Christ definitely desires His followers to aid those in need. He doesn’t say that anyone who hopes to force his way into the U.S. must be granted residency or citizenship here.

When Jesus condemns those who don’t show love for their fellows, He surely also has in mind the oligarchs and politicians in the home countries who tell their brethren to go far away and let the U.S. take responsibility for them.

To hear the cardinal and many of his brother bishops speak on the necessity to allow immigration, one could be misled into thinking that the U.S. allows little or no legal immigration, instead of already having a highly generous immigration system.

O’Malley and Tucson’s liberal Catholic bishop, Gerald Kicanas, distributed the Eucharist in Arizona to hands stretching through the slatted fence from the Mexican side. This made a strong photograph, and also made a strong argument this was a stunt that could be regarded by critics as serious disrespect of the sacrament.

Nogales has its fence, but people freely pass from country to country through legal crossings. And each of the two countries has its own Catholic churches. There’s no need to stretch arms through a barrier for Communion as if one’s trying to catch a baseball in the stands at a stadium.

A conservative Arizona Republican state senator, Al Melvin, told The Wanderer on April 2 that the prelates’ Nogales Mass was likely to cause more confusion and raise false hopes.

“As a Catholic, I think the bishops are being irresponsible because they are adding more chaos to the border, not less. And their actions encourage more unlawful behavior, which leads to more border crossings and ultimately to more lives being lost in the desert, not less,” he said.

Melvin’s gubernatorial campaign issued a statement saying, “If the Catholic Church or anyone else wants to improve the lives of those in other countries, they should spend their time and energy exporting American values and systems to nations that so clearly need them.”

An Associated Press story said Melvin said “the clergy visit will do little to solve problems on the border. He said developing private-sector jobs in northern Mexico and securing the border to prevent drug and human trafficking are needed to bring stability to both sides of the international boundary.”

Prudential Judgments

Marguerite Telford, the communications director for the Washington-based Center for Immigration Studies, which favors carefully controlled legal immigration, told The Wanderer:

“As a Catholic, I am saddened and alarmed by the bishops’ use of the Holy Eucharist as a photo opportunity to push for amnesty for illegal aliens.
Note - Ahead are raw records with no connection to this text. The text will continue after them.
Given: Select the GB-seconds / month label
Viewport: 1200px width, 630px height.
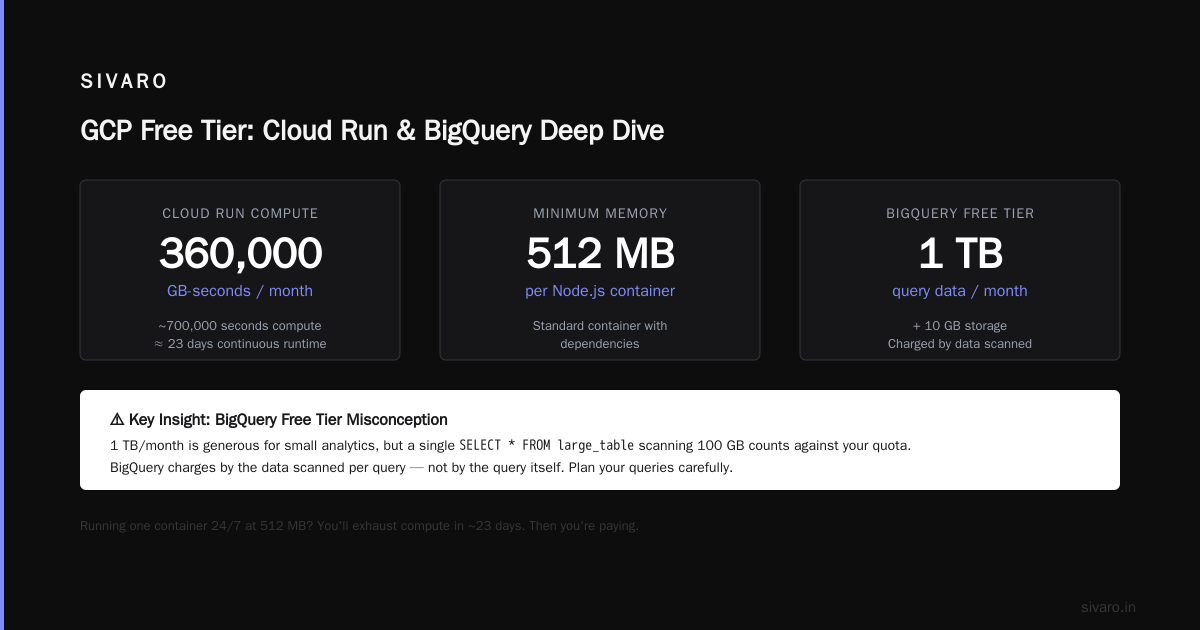Looking at the screenshot, I should point(240,291).
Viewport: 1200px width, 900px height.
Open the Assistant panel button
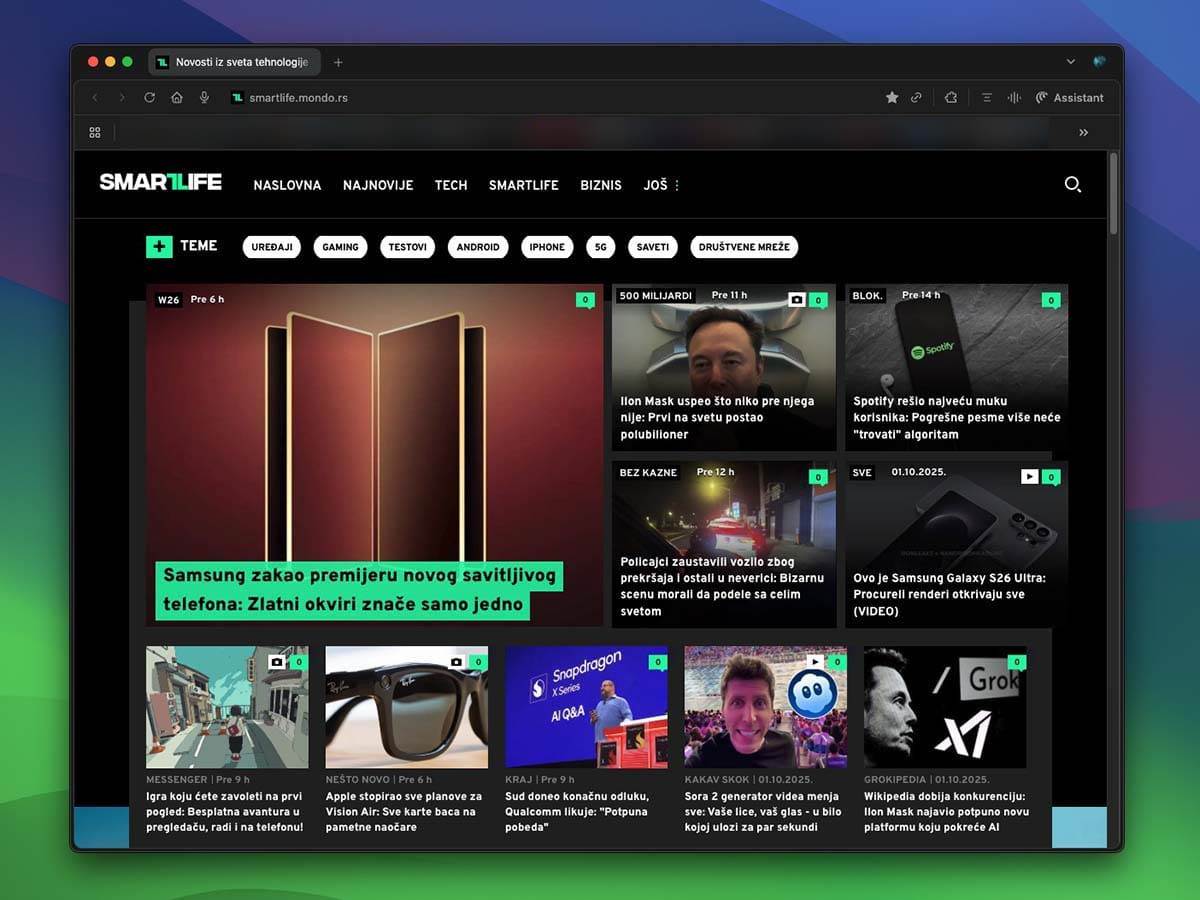(1070, 98)
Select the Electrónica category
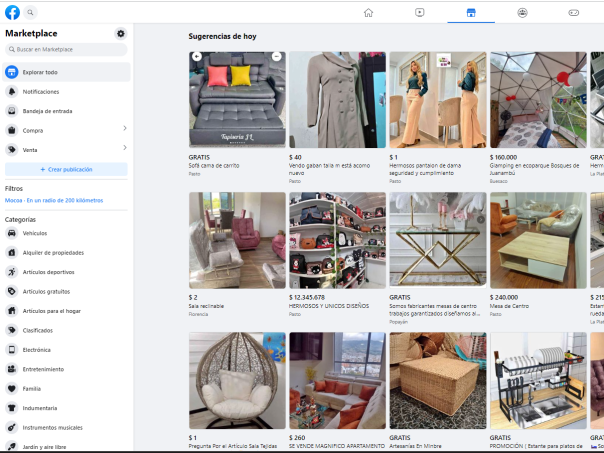604x453 pixels. 36,350
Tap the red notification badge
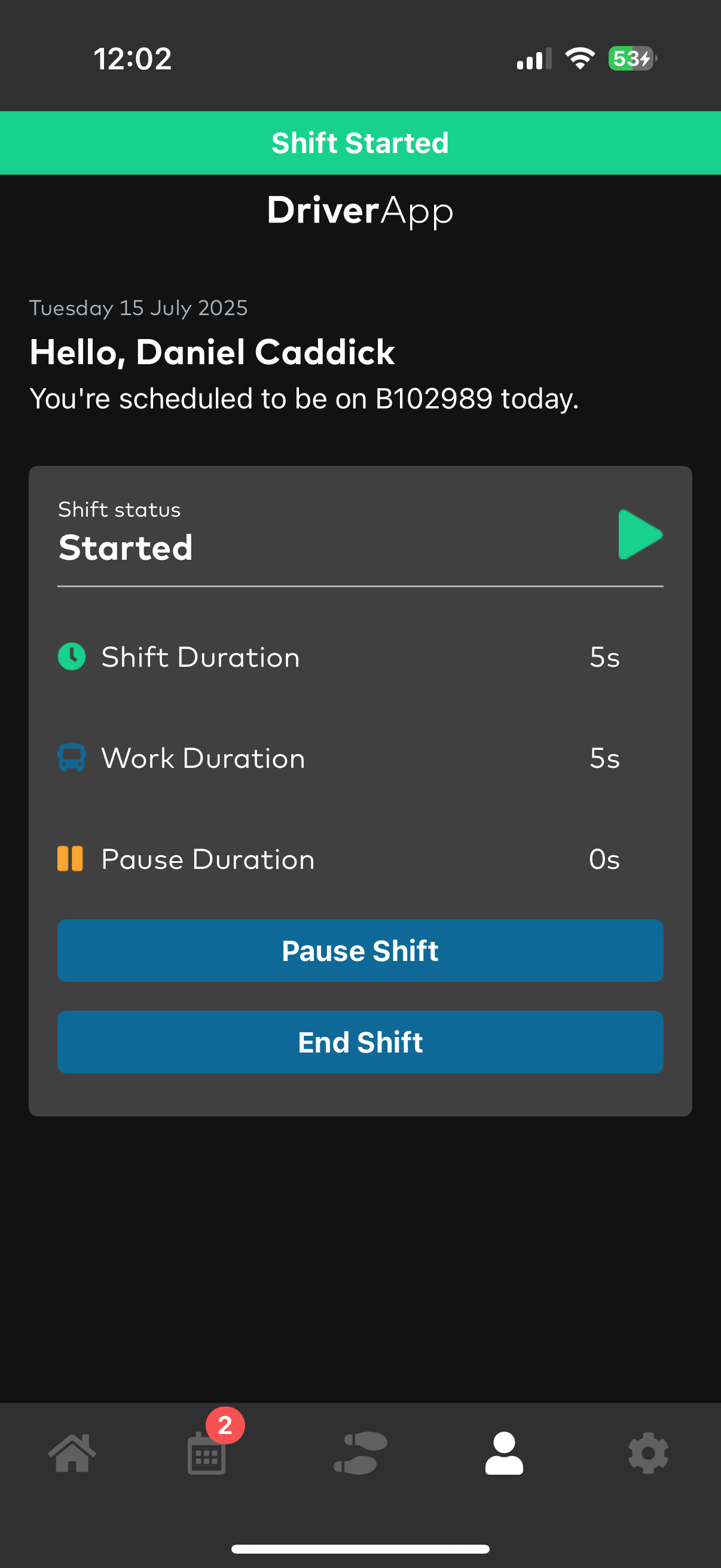721x1568 pixels. click(x=225, y=1425)
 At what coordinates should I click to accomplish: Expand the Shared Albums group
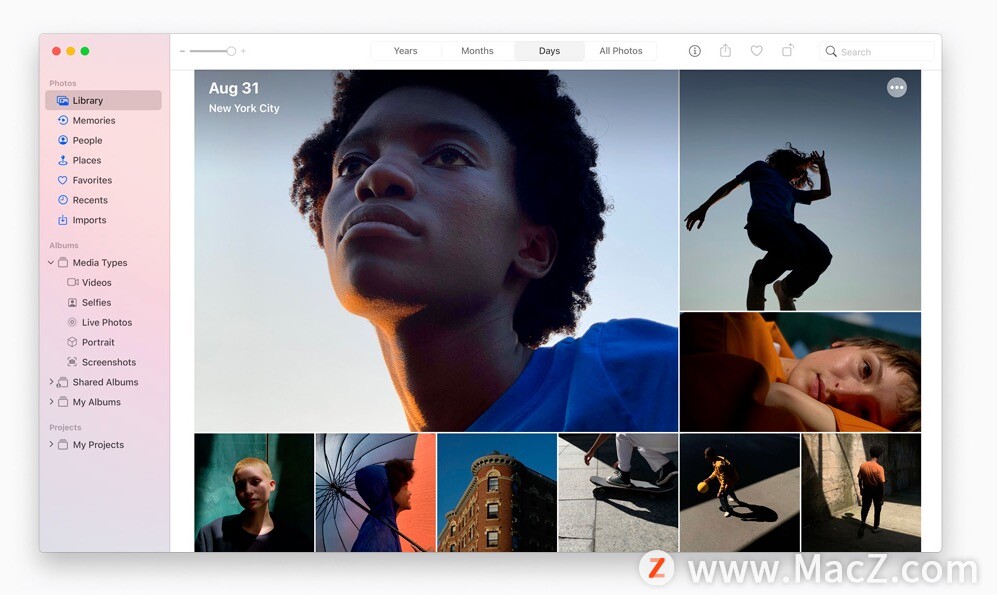(51, 382)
As a person informed on immigration issues, I am appalled by the bishops’ lack of understanding of how their actions encourage foreigners to illegally cross our border, leaving their family members behind, to come wait out an amnesty which may never happen.

“Do Catholic Mexican nationals not have access to priests in Mexico? If so, the U.S. bishops should be working with the cardinals, archbishops, and bishops of Mexico to find a solution,” Telford said.
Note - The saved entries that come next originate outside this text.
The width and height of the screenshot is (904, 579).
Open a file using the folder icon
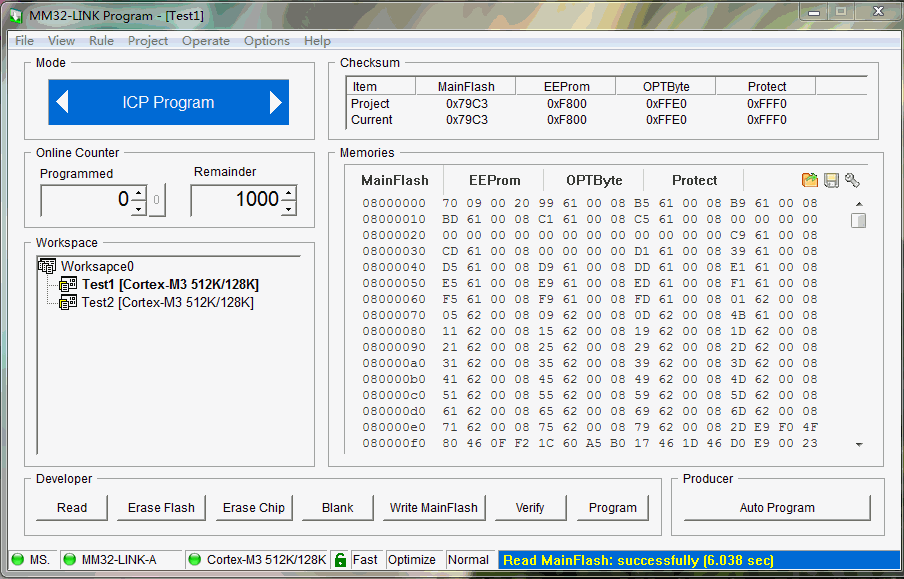[810, 179]
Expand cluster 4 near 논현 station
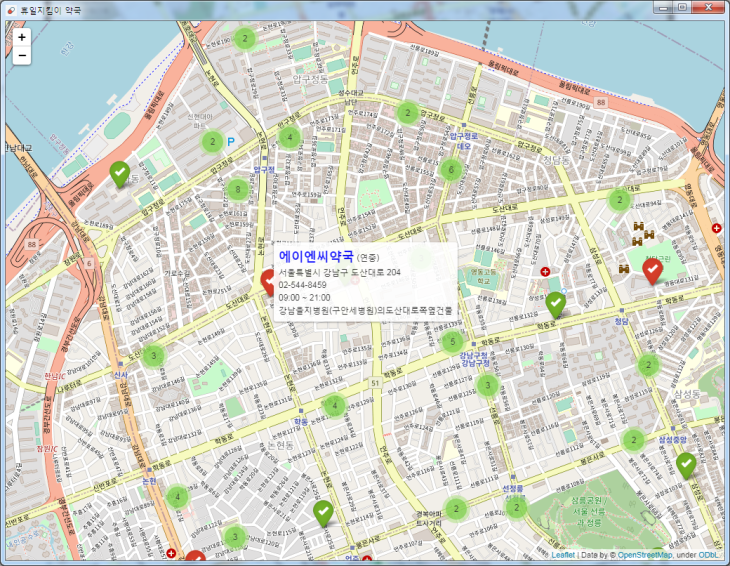Screen dimensions: 730x566 pyautogui.click(x=177, y=496)
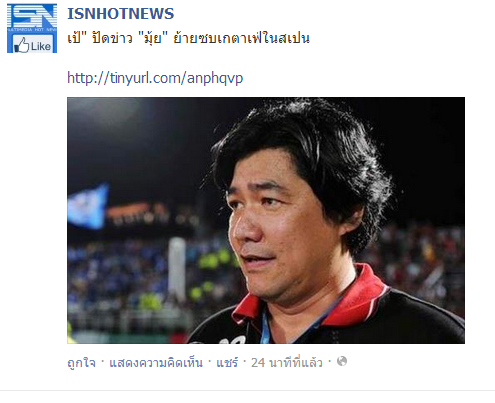
Task: Click the Thai headline text of the post
Action: pyautogui.click(x=188, y=38)
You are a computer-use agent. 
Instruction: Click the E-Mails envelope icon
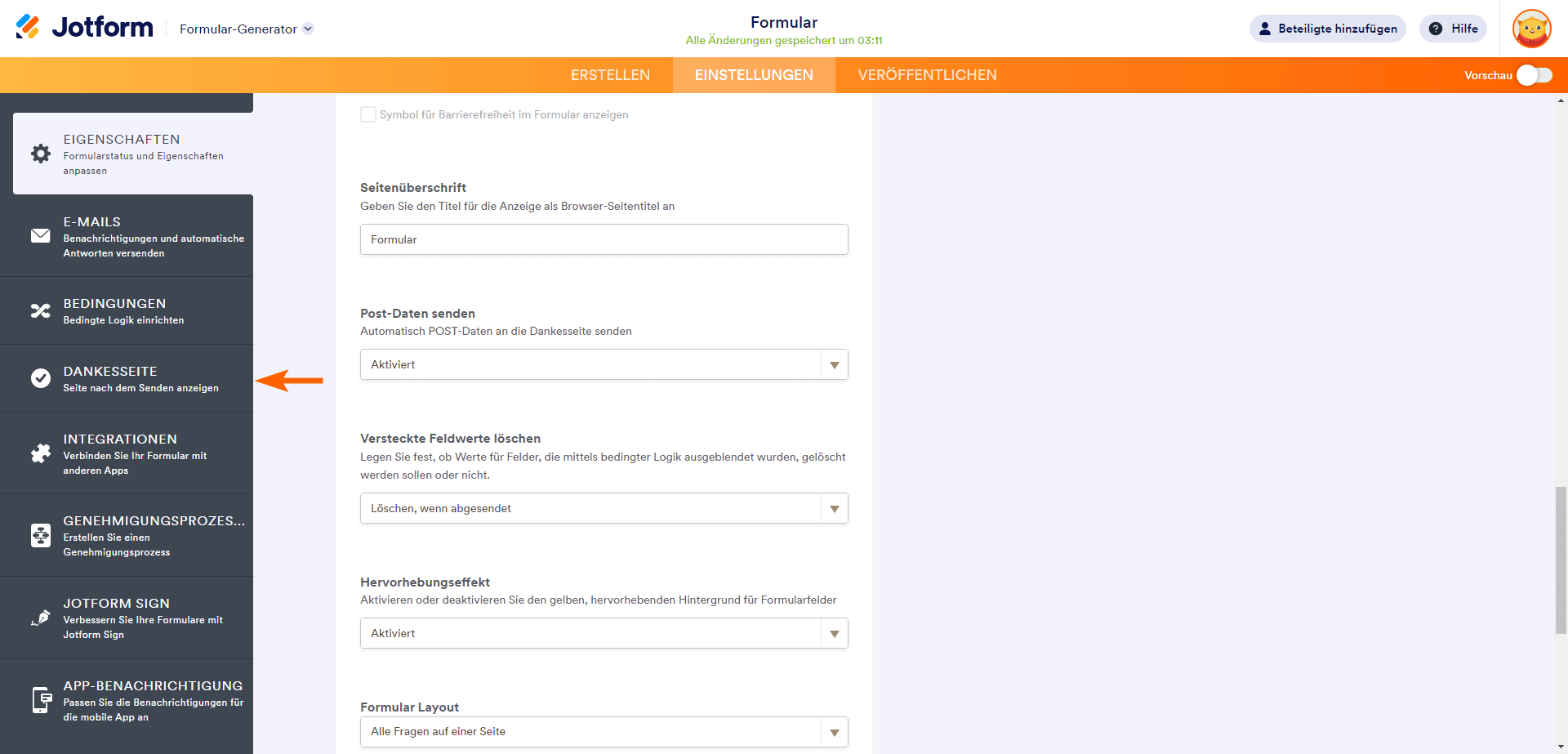click(41, 236)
“But distributing Holy Communion to random hands coming through a fence by individuals standing at the border in anticipation of breaking American laws demeans the Catholic Church.”

She said that granting “amnesty” for many millions of illegal entrants “is a complicated political issue that requires an understanding of the resulting fiscal, security, labor, and legal consequences. There is a distinction between fundamental moral issues and ‘prudential’ judgments in regard to complex social and political issues. Unlike abortion and euthanasia, immigration is not a key theological issue that obliges Catholics to support the bishops’ political stance.”
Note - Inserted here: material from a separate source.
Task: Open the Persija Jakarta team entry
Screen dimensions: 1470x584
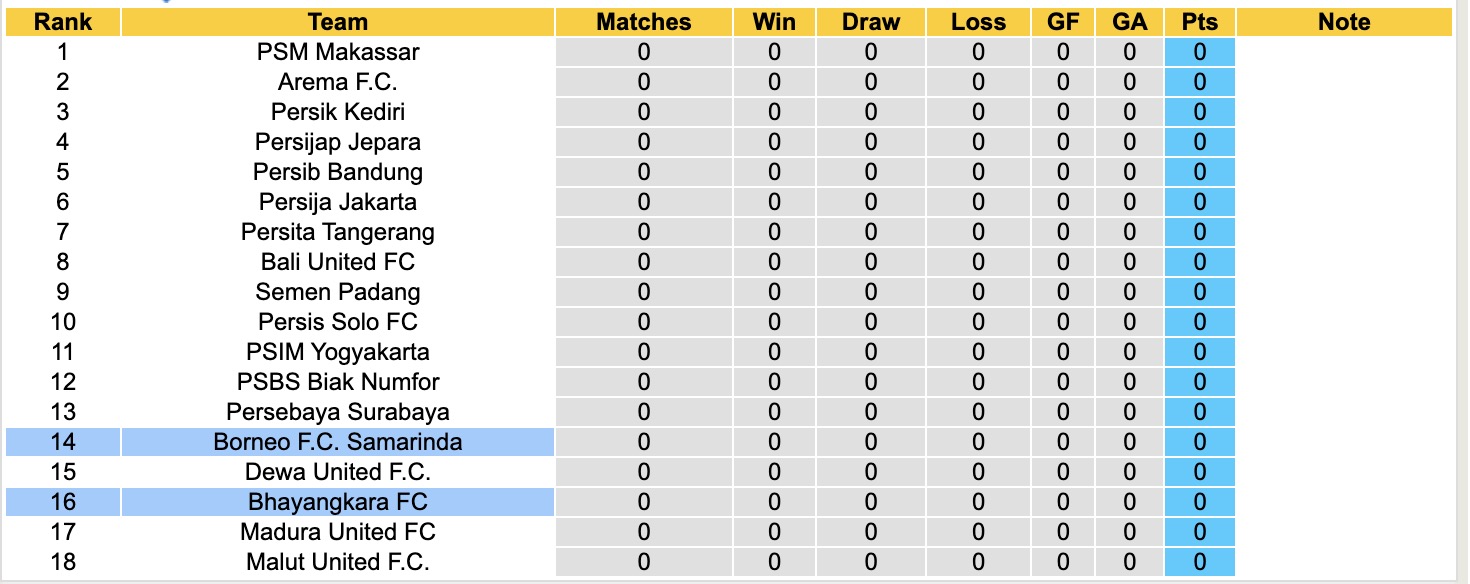Action: coord(338,202)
On the other side, champions of “immigration reform” continued to speak as if failure to grant it to every possible person means the U.S. callously betrays its ideals.

The chairman of the USCCB Committee on Migration, Bishop Eusebio Elizondo, said sternly: “We exhibit our own indifference when we minimize or ignore this suffering and death, as if these people are not worth our attention. It degrades us as a nation. Hopefully by highlighting the harsh impact the system has on our fellow human beings, our elected officials will be moved to reform it.”

And a Catholic News Service story said the bishops in Nogales prayed “for compassion and for a return to ideals that welcome immigrants.”